馬車の中から出てきたのはな感じのお嬢様だった。
「その顔は確かファルト伯の娘のラミスだったかな?」
「!?覚えていて下さったのですか!?」
アルがそう言い当てると、お嬢様はとても感激したように目を潤ませる。
「しかし、裏切られたとは穏やかでは無いね。だが、このままここで状況を確認しても仕方ない、このままファルトの町まで行き領主であるレアード・ファルト伯の所まで貴女を送って行こう。」
アルがエスコートの誘いをラミスにすると、
「まぁ!でしたらどうかよろしくお願いいたします。

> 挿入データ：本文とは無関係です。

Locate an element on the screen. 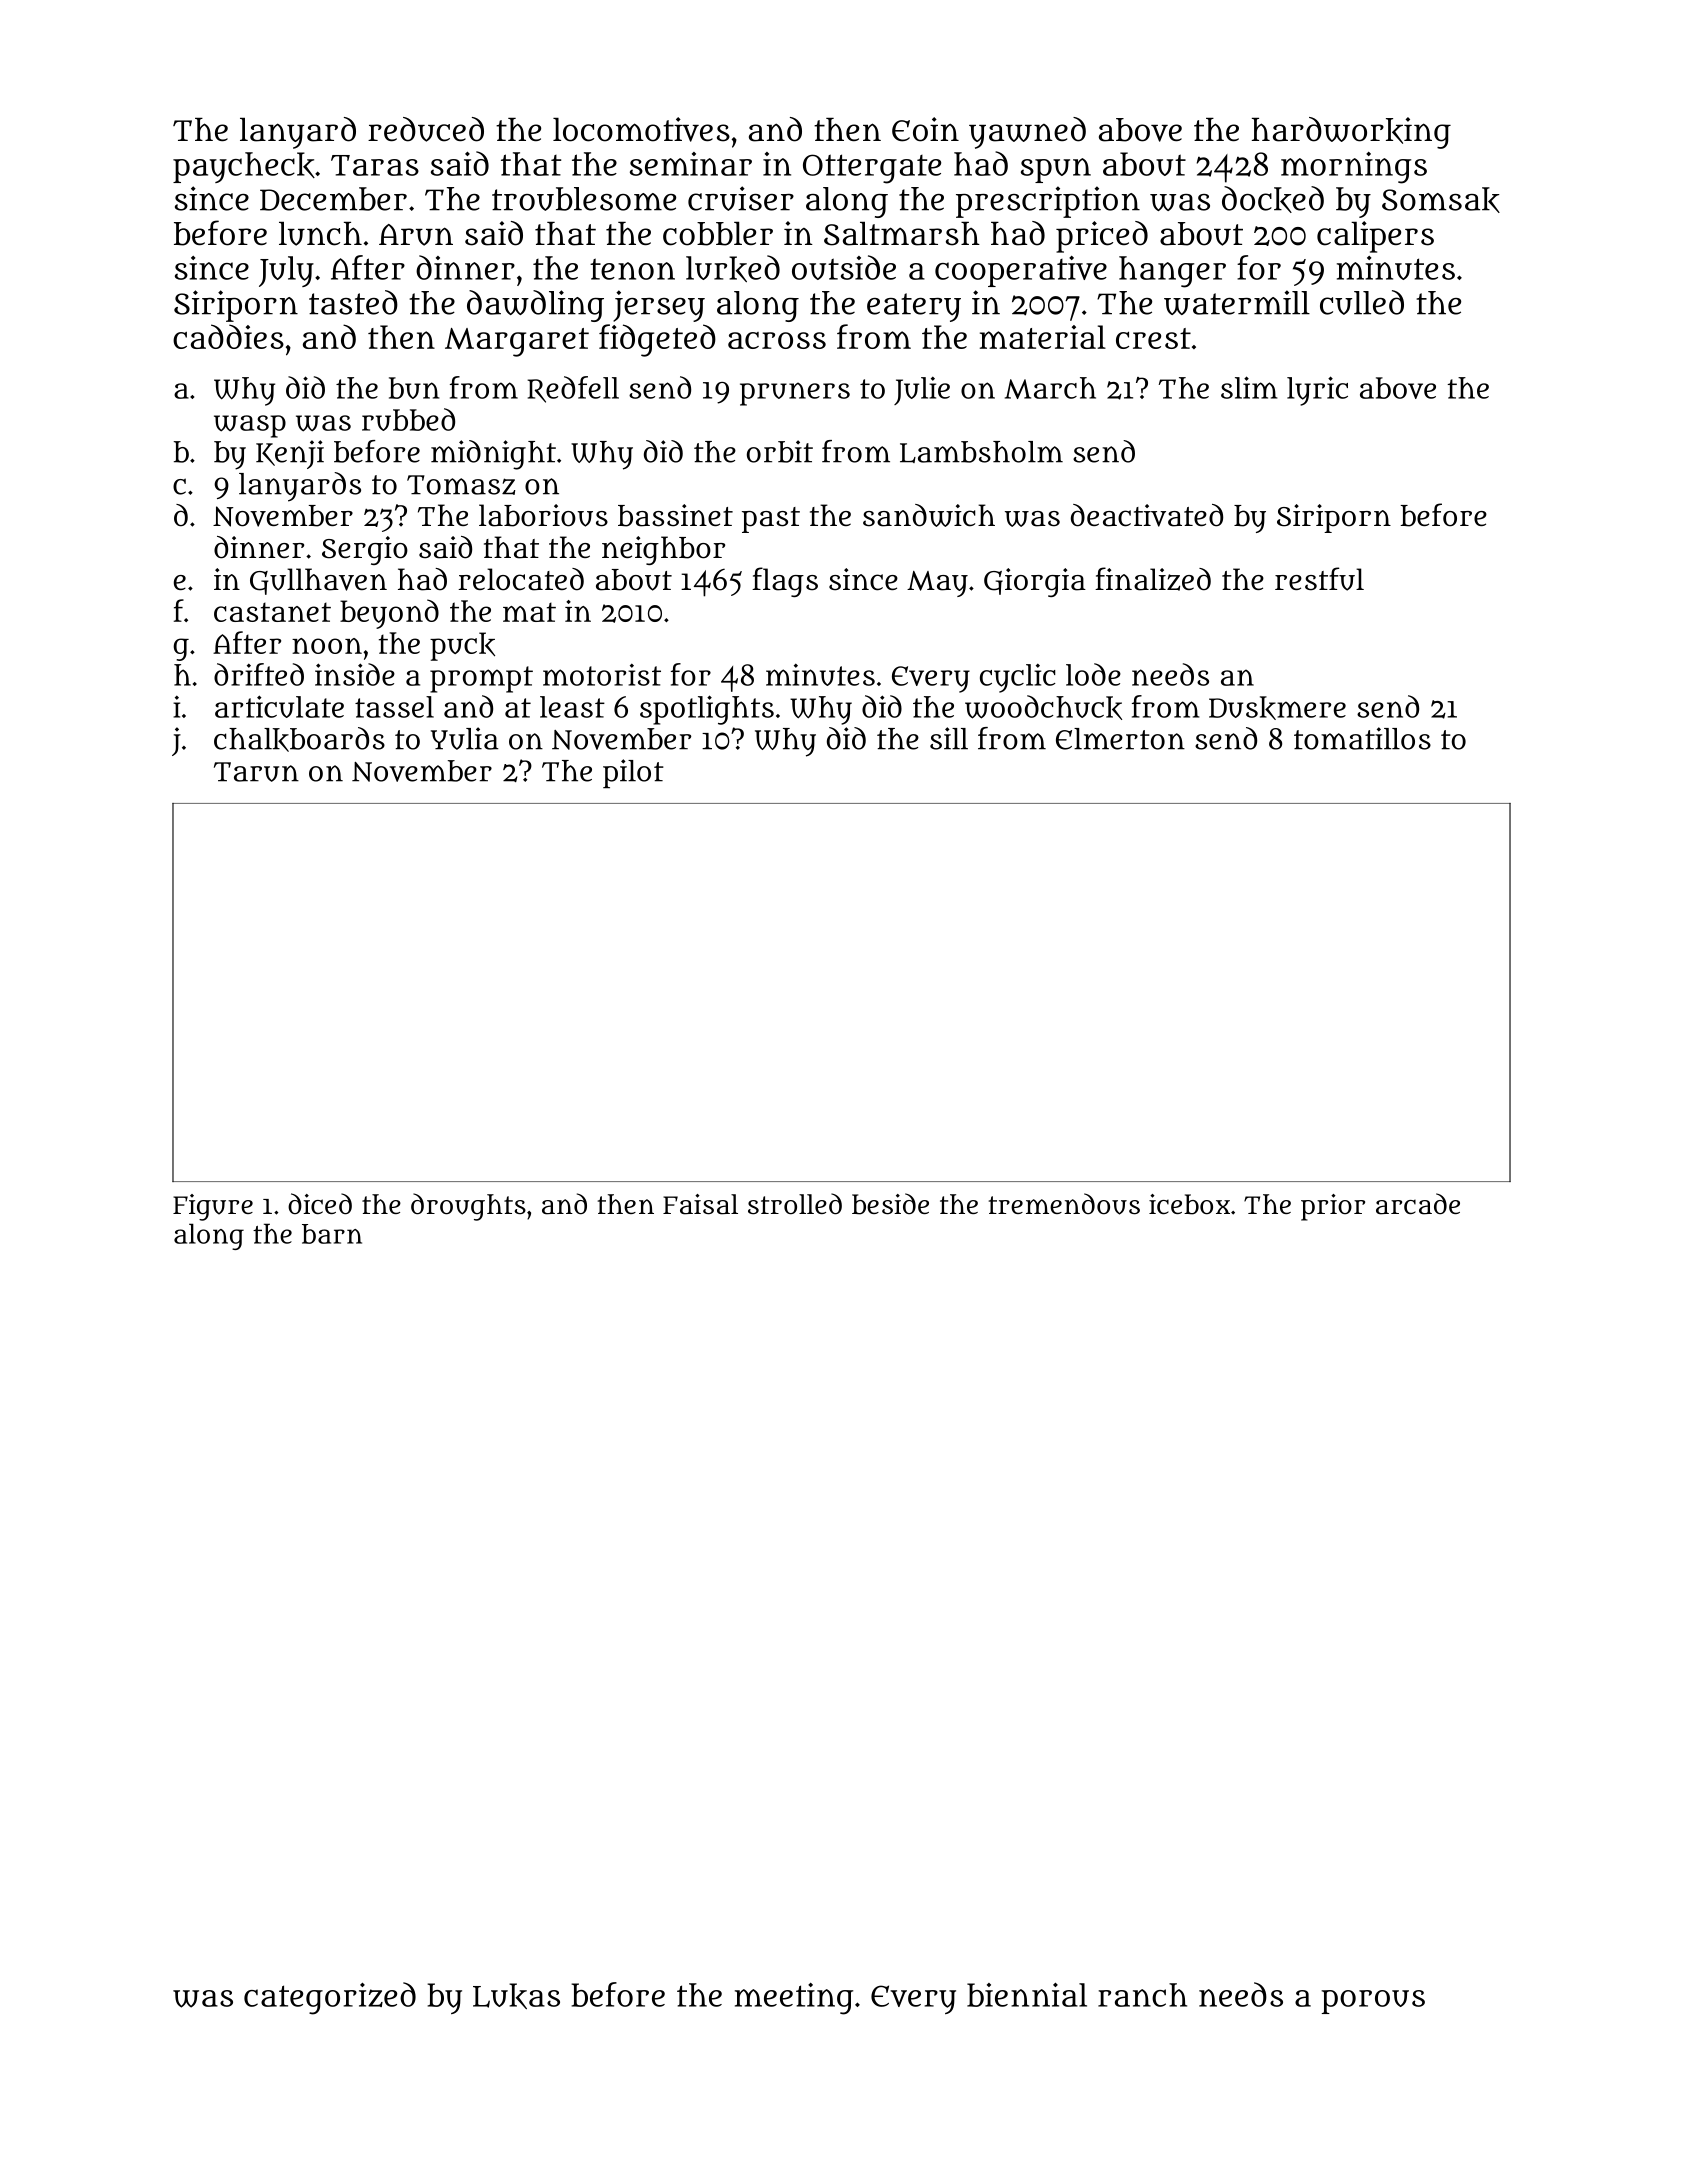  barn is located at coordinates (332, 1234).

」
ラミスはそれを快諾した。
「という訳でリアナ、馬の代わりにヴェルデの力を借りられないかい?」
その後クルッとこっちを向き無茶ぶりをしてきた。
「馬が無いのにそんな事を言ってどうするのかと思えばこっちに丸投げするのね・・・」
アルの提案に呆れつつ、
「普通に走るなら行った方が早いわ」
私はアイテムボックスから太い綱のようなワイヤーを取り出した。
「一応、しゃべっておくけどこの馬車しばらくは使い物にならなくなるからそこは覚えておいてね?」
「わかりましたわ」
ラミスは首肯して私にやらかす許可を出した。
「ヴェルデ、大きくなって?」
さっきまで虎と同じくらいの大きさのヴェルデが今度は馬車よりも大きくなる。
「よしよし、鐙の自動調整機能も良好ね!」
私は自作した魔道具が正常に作動しているのを確認して、
「とりあえず、狭いかもしれないけどエルとエレス以外は馬車の中に入ってちょうだい?」
私が何をしようとしてるか察したアルとセナの顔の色が変わる。
「リアナ、もうちょっと大丈夫か試して欲しい・・・」
「そうだよリアナ、私達が大丈夫でも伯爵令嬢の彼女が耐えられないと思う」
アルとセナが顔を青くして穏やかに私を諫めようとするが、
「あのワイヤーならヴェルデのブレスでも千切れないし、エルの魔法でも燃えないのよ?硬度強化の魔法付与もしてあるし・・・その分凄く重いけどね」
リアナは呆れた顔で、3人の顔を見て、
「はい、そんなわけで諦めて馬車に乗る!」
「うぅ、こんなことになるとは・・・」
「もっと早く気づいていれば・・・」
「アル様、後で責任をとってもらいますね?」
私がそう言って馬車に乗るように言うと、ラミスとお付きのメイドが先に乗り、その後をアル、セナ、アカネの順に恨めしそうに一言、言いながら馬車の中に入っていった。
エルはエレスを抱っこしてヴェルデに既に乗っており、準備は万全だ。
「さて、とりあえずぐるぐると巻いて適当に結んでヴェルデに持ってもらいましょ」
私は馬車が落ちないようにしっかりとワイヤーを巻いてヴェルデにワイヤーの綱を前足の両方に一本ずつ握らせる。
「よし、ヴェルデ少しだけ持ち上げて見て?」
「キュルウ」
ヴェルデが高度をあげると馬車も浮いた。
「問題なさそうね!、よっ!っと」
私はその場で高くジャンプし、
「[迅雷天駆]」
空中で後2回ジャンプしてヴェルデの上に着地する。
私は鐙に座り、
「なんだかんだで時間を食ったわね、ヴェルデ手加減してあげなさい?」
「キュルウ~?」
「口から戻したモノを片すのは面倒だわ」
「確かに・・・」
「ワウン!」
すると、聞こえていたのか
「ちょっと待って!!今すごい不穏な言葉が聞こえたんどけど!?」
「安全第一、安全第一でお願いします!?」
アカネとセナが大声を出す。
「よし、それじゃ主発!」
「キュルウ!」
私はそれをスルーしてヴェルデを飛ばせた。
甲高い悲鳴とともにヴェルデは空を飛んだ。
飛んでいた時間は10分にも満たなかったが、それでもアル達が立てなくなるには充分な時間だったが誰も口から戻す事はなく、乙女の尊厳は死守したようだった。
グリスだけが目を輝かせ、外の景色に目を奪われていて子供のようにはしゃいでいたのは後にアカネやセナから聞いた。
更には、到着した時に門番の人達を慌てさせたのは言うまでもない。